In order to extent the study of the existence or absence of vibrational patterns, experiments on weakly collective nuclei in the A~100 mass region were performed and analyzed within the scope of this thesis. An experiment performed on the nucleus 100Pd provided first results on lifetimes of the groundstate-band states up to the 12+ state and of a 5- state. Furthermore, an experiment on its even-even isotonic neighbor 98Ru supplied data on spins and multipole mixing ratios enabling a more detailed study of the low-spin excitations in this nucleus.
Lifetime measurements performed on the Ru isotopes 96Ru, 98Ru, and 104Ru using the plunger setup at Yale University, USA, improved the precision and solved discrepancies between earlier measurements. This series of experiments was also analyzed with the intent to study in very detail the deorientation effect that is based on the hyperfine interaction between the nuclear and the electronic spin. A procedure to account for the effect within the lifetime analysis was developed.

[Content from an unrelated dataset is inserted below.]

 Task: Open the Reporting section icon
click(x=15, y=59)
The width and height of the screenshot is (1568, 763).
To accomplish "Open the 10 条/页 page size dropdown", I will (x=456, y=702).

In addition, the time-dependence of the attenuation of the angular correlations was investigated and a technique was formulated that allowed the extraction of absolute values of g factors. The approach of the simultaneous measurement of lifetimes and g factors promises success but needs further investigations regarding its feasibility limits and its application to radioactive ion beam experiments.
The investigated nuclei were compared to predictions from shell model calculations and collective models. In addition, systematics of essential nuclear quantities and their evolution in the mass region were discussed.